The temblor's epicentre was recorded on the coastline of Liminganlahti Bay — about five kilometres east of the municipality of Lumijoki in Northern Ostrobothnia — at a depth of about 10 kilometres underground.
Rescue services and police received several calls about the night-time rumble, however no emergencies were reported and no units were sent out, according to local public safety officials.
Oulu's fire chief Marko Hottinen said he felt the ground tremble a couple of times within a few seconds. The rescue service department in downtown Oulu is located some 20 kilometres from the quake's epicentre.
Quake prompts tweets
Several local residents reacted to the bumps in the night on social media.
A Twitter user named Milka tweeted (siirryt toiseen palveluun): "I thought I was going to have a heart attack when I heard what sounded like a snowplough going through the wall. The dog is still safely under the bed with toys."
Petteri Pyyni tweeted (siirryt toiseen palveluun): "Yeah, that darn well was a real earthquake in Oulu an hour ago. As the whole apartment building was rocking, I thought the neighbour's bathtub had fallen downstairs."
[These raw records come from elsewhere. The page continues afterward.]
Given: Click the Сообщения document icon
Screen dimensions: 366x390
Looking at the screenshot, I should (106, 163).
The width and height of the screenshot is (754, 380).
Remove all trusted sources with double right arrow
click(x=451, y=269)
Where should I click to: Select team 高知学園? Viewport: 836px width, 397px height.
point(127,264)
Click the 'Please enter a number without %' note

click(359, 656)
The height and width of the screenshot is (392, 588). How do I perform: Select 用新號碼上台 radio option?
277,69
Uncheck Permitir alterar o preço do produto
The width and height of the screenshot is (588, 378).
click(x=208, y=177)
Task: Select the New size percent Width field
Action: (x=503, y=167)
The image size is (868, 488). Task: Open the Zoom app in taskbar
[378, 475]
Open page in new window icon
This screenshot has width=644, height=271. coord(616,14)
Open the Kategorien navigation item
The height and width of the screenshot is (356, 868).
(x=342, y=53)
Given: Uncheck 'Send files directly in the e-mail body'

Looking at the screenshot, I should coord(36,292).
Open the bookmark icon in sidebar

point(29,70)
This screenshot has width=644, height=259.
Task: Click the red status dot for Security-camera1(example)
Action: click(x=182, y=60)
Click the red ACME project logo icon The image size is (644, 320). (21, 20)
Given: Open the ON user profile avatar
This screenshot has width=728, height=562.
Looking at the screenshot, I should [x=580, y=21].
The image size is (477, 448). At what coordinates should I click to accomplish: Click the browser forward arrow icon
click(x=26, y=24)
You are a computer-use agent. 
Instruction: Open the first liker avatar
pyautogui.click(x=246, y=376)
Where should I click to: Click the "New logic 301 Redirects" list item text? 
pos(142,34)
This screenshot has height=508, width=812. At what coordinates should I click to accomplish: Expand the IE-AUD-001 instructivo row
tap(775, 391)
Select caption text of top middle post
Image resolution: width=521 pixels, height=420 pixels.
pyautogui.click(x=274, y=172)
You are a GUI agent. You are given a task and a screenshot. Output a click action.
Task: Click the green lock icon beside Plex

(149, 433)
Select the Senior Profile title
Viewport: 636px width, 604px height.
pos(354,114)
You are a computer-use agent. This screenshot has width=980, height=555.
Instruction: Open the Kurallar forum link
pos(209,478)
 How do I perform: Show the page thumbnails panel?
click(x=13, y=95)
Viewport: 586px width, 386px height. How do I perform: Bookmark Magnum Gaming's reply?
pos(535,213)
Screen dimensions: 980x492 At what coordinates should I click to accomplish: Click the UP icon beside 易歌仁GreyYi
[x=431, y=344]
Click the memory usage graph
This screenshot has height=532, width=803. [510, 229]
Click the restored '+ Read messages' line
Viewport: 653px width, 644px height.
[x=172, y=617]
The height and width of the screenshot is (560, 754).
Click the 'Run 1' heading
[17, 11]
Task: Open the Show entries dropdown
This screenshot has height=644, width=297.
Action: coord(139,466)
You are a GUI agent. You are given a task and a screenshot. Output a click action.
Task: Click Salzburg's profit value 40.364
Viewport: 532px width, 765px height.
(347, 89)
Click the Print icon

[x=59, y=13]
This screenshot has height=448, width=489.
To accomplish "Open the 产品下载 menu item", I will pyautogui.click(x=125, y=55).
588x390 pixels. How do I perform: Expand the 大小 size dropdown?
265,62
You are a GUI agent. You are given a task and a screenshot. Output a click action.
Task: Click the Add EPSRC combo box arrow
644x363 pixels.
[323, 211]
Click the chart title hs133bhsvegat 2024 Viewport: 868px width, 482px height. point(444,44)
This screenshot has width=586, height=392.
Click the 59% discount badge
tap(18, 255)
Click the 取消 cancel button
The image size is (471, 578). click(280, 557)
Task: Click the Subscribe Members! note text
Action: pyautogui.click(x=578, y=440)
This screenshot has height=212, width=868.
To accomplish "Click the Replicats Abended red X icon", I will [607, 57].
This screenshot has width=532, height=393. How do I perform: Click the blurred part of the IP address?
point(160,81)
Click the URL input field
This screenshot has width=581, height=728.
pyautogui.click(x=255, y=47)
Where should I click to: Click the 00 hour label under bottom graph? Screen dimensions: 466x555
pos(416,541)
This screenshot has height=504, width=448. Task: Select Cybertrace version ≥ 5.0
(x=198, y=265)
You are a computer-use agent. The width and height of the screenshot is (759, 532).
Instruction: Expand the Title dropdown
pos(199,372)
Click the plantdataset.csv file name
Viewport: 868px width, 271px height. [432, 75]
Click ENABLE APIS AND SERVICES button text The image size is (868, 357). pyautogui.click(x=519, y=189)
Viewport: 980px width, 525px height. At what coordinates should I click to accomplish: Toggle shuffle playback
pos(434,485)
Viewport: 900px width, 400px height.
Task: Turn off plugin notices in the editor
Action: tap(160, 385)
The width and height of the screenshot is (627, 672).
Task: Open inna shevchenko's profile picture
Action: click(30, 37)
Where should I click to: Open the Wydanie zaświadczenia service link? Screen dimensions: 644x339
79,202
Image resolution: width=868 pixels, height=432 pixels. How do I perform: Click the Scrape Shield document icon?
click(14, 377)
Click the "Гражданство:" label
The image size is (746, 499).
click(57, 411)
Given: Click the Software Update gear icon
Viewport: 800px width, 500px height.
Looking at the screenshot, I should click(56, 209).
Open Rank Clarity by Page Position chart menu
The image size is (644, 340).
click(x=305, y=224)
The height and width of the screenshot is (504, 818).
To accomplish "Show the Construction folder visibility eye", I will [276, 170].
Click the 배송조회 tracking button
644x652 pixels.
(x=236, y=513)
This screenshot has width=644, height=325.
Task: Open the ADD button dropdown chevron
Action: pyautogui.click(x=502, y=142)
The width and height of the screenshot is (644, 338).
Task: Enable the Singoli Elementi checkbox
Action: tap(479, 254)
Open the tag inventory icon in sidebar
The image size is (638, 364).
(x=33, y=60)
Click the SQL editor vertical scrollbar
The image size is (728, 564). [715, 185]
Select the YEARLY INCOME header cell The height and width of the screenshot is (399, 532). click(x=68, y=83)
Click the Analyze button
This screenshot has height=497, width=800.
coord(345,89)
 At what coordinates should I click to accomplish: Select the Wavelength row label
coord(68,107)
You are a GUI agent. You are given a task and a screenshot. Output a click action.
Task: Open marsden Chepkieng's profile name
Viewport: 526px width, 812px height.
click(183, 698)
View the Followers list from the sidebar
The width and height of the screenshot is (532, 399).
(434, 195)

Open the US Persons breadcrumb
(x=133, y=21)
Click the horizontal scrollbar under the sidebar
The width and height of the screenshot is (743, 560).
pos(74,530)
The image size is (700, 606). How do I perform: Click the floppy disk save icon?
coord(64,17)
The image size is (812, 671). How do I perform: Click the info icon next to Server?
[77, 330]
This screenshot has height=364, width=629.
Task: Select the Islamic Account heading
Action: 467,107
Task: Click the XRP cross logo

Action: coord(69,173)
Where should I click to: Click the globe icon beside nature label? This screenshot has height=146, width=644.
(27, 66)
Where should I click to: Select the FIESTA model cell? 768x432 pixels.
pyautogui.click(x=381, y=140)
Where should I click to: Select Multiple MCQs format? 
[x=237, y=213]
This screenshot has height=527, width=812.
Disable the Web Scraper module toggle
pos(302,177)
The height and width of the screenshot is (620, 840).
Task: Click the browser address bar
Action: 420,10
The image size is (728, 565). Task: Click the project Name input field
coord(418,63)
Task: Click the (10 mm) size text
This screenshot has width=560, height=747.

Several earthquakes have shaken Finland in the past, according to the University of Helsinki's Department of Geosciences and Geography, but the temblor in Lumijoki was the country's most powerful quake since one that measured 3.0 in Kuusamo in the year 2000.
Not unique, but still rare
Kuusamo, which is about 200 kilometres northeast of Oulu, is another area in Finland known for seismic activity. The university's Institute of Seismology records between 15-30 earthquakes in Finland annually.
Seismologist Jari Kortström said that while Lumijoki's overnight earthquake was not unique it was still a rare occurrence.
The Bothnian Bay is a seismically active area but, according to Kortström, quakes usually take place under the sea or farther west in Sweden.
It is impossible to predict when or where an earthquake will take place, even through the examination of statistics, Kortström said.
But there are no catastrophic earthquakes expected in Finland in any case, he said.
"More powerful quakes are possible. An earthquake with a strength of 4.0 or more can cause structural damage to buildings," he said.